▸ Brief: Exclude images and print all the records verbatim.

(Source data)

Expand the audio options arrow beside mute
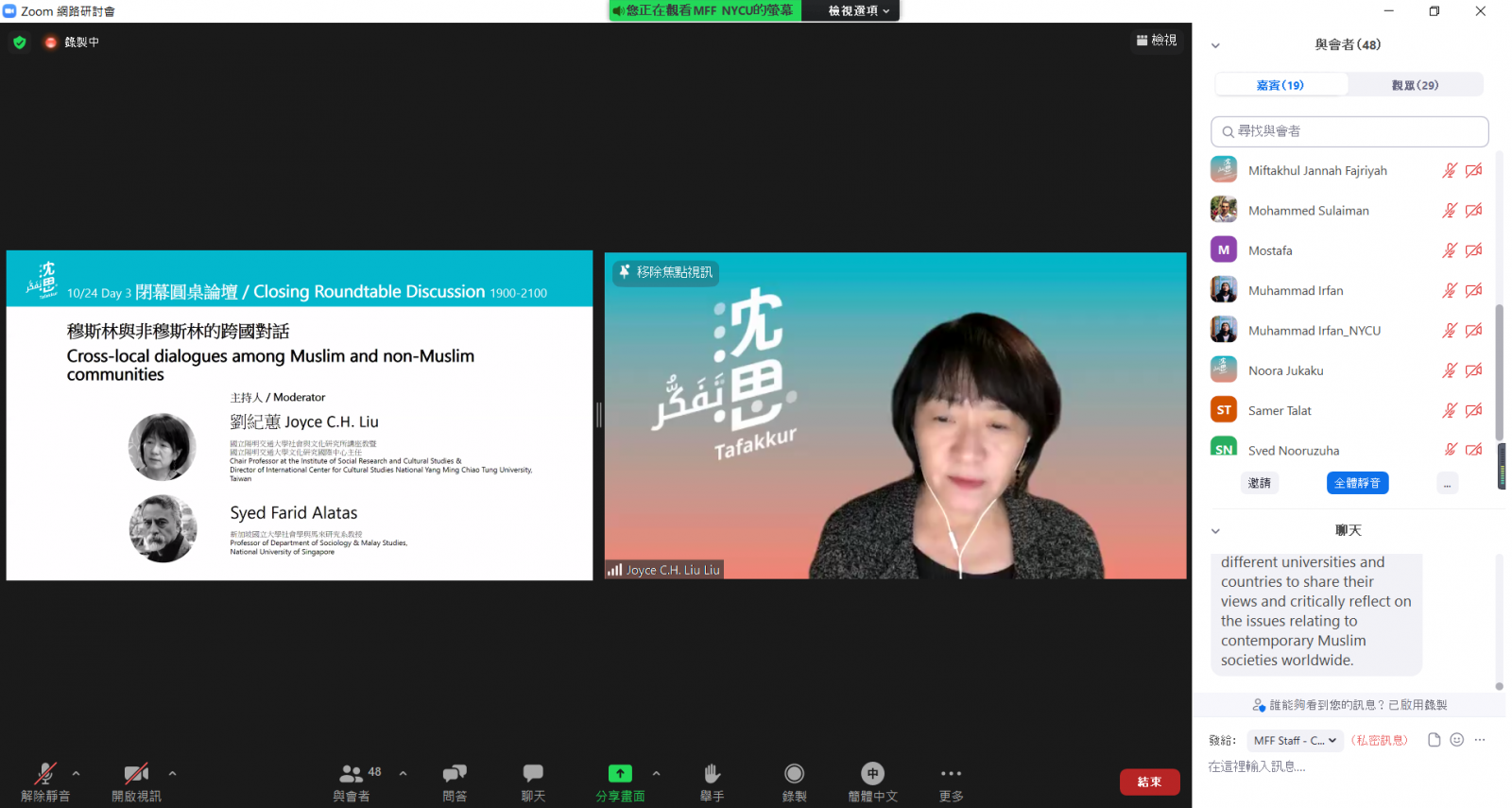 pos(77,773)
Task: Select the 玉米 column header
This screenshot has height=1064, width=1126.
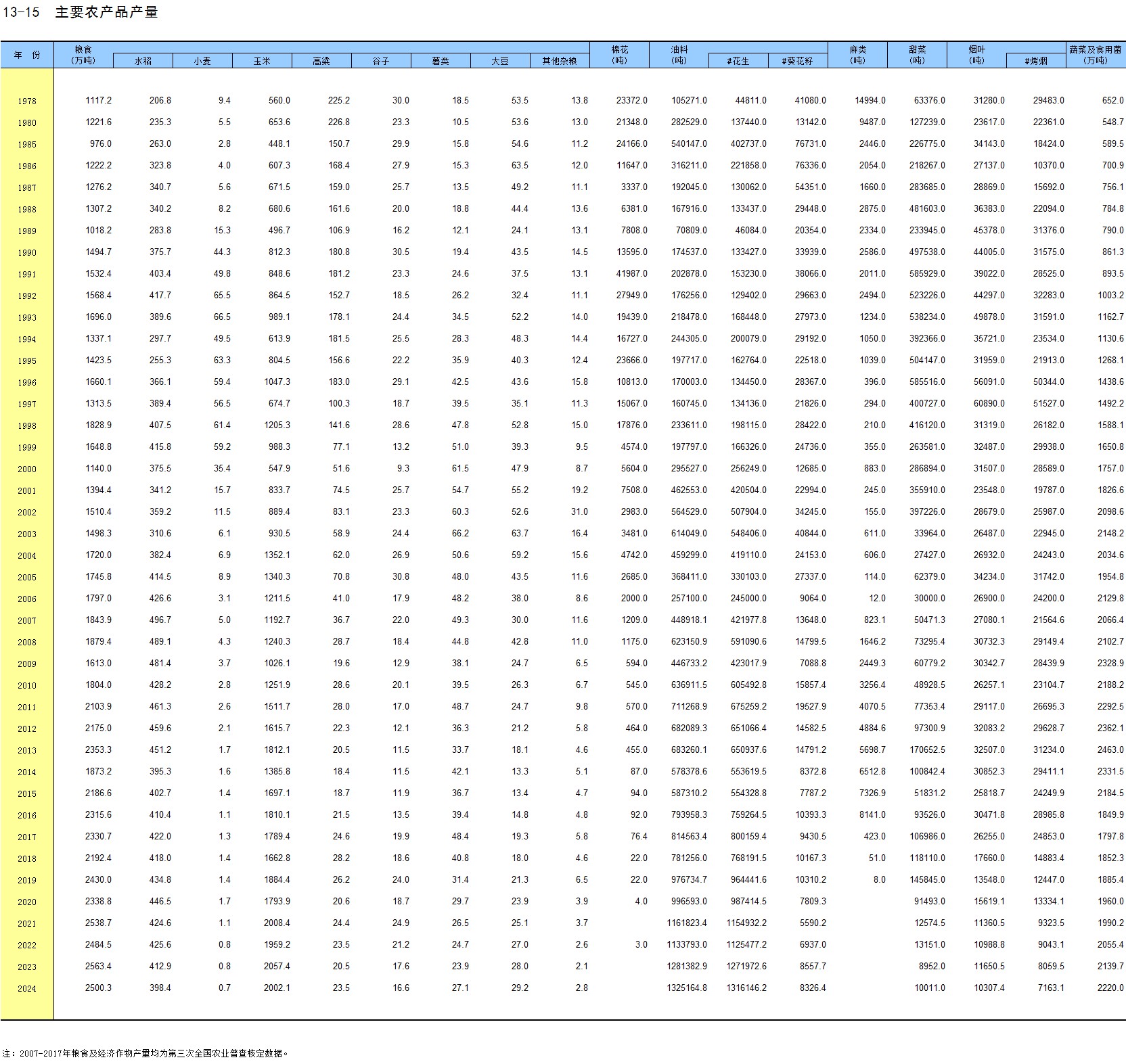Action: click(262, 61)
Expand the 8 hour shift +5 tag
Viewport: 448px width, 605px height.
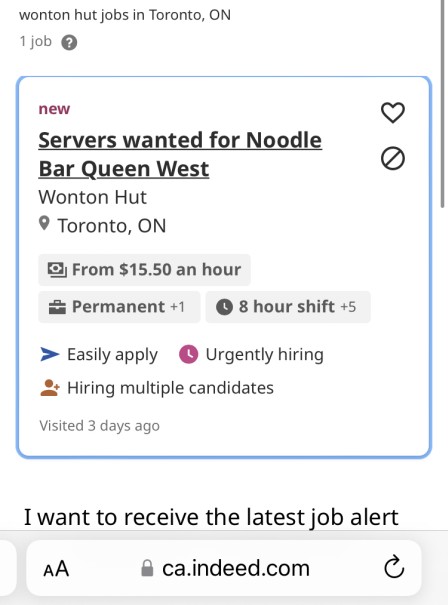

▸ Response:
Expand the audio options arrow beside mute
 pos(77,773)
Task: Select the 玉米 column header
This screenshot has height=1064, width=1126.
Action: click(262, 61)
Expand the 8 hour shift +5 tag
Viewport: 448px width, 605px height.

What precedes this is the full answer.